*DIRECTION*.
Output the records from the line with "Objectif [Objectif (7 éléments)] (335, 1841)" to the line with "Minimalisme [Minimalisme (9" as a two-column CSV with the headers text and coordinates. Give one row per record, put each value in its own quoted field, and replace any line breaks with spaces.

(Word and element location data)

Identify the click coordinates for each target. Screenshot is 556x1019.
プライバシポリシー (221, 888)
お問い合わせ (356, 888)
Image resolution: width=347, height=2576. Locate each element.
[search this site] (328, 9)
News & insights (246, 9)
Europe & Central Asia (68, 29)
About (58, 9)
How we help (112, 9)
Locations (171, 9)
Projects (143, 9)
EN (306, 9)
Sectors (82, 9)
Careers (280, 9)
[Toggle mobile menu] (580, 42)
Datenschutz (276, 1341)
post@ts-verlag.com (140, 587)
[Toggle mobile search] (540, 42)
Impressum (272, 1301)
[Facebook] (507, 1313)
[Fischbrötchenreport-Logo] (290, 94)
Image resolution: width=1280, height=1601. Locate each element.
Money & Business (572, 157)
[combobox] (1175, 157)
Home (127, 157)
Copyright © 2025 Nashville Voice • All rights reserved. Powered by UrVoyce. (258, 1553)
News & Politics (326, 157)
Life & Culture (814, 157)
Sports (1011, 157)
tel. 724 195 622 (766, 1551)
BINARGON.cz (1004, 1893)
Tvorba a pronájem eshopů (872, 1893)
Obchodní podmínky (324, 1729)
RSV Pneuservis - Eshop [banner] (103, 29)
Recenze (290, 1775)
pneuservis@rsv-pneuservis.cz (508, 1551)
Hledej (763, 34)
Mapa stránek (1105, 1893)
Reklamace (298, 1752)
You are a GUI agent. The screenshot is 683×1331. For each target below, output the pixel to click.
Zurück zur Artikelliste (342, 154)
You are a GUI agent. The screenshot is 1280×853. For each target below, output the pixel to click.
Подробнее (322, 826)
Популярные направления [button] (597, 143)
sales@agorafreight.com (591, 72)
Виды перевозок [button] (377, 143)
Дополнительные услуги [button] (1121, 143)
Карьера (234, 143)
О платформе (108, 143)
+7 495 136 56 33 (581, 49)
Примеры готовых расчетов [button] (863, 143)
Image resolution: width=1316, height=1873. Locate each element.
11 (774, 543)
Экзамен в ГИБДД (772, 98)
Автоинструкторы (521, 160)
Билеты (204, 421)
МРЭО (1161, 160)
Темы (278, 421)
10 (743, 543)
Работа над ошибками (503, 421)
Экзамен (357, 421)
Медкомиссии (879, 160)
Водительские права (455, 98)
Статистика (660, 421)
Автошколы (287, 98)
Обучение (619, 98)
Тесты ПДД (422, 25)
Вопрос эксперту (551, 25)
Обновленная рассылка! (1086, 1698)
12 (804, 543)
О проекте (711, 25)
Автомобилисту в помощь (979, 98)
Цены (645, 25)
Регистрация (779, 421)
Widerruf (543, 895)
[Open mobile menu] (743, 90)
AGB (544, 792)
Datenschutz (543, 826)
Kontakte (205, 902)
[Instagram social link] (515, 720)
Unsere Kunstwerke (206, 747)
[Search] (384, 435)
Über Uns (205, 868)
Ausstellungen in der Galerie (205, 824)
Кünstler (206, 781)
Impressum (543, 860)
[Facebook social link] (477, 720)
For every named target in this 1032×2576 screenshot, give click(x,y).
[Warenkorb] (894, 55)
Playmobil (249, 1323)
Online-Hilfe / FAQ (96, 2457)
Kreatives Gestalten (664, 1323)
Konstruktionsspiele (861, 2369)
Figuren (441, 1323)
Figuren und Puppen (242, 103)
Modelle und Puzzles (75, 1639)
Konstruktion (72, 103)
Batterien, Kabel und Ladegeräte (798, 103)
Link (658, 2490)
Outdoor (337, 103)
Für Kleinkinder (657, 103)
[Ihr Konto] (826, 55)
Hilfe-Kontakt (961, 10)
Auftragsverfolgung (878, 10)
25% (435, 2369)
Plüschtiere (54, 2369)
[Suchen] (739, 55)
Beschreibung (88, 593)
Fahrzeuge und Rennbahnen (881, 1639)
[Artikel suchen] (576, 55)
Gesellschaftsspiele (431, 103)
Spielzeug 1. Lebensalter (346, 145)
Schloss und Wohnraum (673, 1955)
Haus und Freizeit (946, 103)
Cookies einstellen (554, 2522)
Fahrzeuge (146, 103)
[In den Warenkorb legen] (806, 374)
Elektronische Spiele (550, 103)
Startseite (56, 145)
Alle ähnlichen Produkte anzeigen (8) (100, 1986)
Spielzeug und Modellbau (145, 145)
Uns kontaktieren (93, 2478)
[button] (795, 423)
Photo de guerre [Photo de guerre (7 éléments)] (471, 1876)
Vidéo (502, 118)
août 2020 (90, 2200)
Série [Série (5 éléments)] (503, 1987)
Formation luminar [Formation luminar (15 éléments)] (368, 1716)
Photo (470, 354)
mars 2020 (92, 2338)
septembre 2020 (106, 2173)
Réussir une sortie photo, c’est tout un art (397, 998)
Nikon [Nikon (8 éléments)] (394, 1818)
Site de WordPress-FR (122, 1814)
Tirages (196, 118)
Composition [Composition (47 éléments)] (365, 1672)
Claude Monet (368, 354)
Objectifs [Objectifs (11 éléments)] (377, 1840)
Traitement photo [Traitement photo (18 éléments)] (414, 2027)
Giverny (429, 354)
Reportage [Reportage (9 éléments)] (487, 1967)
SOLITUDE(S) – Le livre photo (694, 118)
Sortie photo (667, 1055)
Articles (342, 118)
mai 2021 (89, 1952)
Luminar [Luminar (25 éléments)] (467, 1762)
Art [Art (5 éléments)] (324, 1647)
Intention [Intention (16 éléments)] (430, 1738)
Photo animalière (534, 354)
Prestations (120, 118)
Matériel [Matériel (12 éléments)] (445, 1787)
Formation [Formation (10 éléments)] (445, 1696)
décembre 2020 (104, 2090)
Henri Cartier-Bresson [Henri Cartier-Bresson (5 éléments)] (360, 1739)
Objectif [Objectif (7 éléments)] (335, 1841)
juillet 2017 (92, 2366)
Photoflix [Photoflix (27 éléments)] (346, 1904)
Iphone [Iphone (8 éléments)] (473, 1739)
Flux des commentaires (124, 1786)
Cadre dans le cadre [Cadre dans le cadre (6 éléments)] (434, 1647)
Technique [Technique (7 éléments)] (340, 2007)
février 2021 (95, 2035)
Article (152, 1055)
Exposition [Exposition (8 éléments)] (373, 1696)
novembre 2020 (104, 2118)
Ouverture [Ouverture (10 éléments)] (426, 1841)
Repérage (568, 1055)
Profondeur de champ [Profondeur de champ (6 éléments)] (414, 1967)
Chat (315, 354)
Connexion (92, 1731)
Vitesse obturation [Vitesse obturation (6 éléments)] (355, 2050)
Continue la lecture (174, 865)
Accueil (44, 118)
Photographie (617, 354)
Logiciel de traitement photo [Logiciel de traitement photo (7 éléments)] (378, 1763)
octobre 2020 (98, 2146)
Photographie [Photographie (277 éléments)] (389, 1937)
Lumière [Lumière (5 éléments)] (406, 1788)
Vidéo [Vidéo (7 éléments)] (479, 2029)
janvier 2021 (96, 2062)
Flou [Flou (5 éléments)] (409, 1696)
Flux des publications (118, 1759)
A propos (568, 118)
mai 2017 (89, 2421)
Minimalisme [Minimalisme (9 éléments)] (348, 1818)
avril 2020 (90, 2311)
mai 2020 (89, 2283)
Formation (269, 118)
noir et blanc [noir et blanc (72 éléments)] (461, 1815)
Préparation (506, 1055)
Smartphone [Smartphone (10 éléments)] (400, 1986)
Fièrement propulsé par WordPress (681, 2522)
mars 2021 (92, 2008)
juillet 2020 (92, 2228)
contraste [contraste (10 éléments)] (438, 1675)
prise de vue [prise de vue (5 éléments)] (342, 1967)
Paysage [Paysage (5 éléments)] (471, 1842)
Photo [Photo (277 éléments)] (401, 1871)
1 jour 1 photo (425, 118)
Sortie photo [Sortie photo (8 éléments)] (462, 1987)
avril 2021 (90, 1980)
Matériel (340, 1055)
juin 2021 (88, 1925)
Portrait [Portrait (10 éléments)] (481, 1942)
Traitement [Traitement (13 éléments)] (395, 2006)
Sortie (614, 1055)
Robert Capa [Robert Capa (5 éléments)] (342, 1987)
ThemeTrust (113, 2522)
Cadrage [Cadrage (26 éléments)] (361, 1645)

*REPLY*.
text,coordinates
"Objectif [Objectif (7 éléments)]","(335, 1841)"
"juillet 2017","(92, 2366)"
"Photoflix [Photoflix (27 éléments)]","(346, 1904)"
"Iphone [Iphone (8 éléments)]","(473, 1739)"
"Flux des commentaires","(124, 1786)"
"Cadre dans le cadre [Cadre dans le cadre (6 éléments)]","(434, 1647)"
"Technique [Technique (7 éléments)]","(340, 2007)"
"février 2021","(95, 2035)"
"Article","(152, 1055)"
"Exposition [Exposition (8 éléments)]","(373, 1696)"
"novembre 2020","(104, 2118)"
"Ouverture [Ouverture (10 éléments)]","(426, 1841)"
"Repérage","(568, 1055)"
"Profondeur de champ [Profondeur de champ (6 éléments)]","(414, 1967)"
"Chat","(315, 354)"
"Connexion","(92, 1731)"
"Vitesse obturation [Vitesse obturation (6 éléments)]","(355, 2050)"
"Continue la lecture","(174, 865)"
"Accueil","(44, 118)"
"Photographie","(617, 354)"
"Logiciel de traitement photo [Logiciel de traitement photo (7 éléments)]","(378, 1763)"
"octobre 2020","(98, 2146)"
"Photographie [Photographie (277 éléments)]","(389, 1937)"
"Lumière [Lumière (5 éléments)]","(406, 1788)"
"Vidéo [Vidéo (7 éléments)]","(479, 2029)"
"janvier 2021","(96, 2062)"
"Flou [Flou (5 éléments)]","(409, 1696)"
"Flux des publications","(118, 1759)"
"A propos","(568, 118)"
"mai 2017","(89, 2421)"
"Minimalisme [Minimalisme (9 éléments)]","(348, 1818)"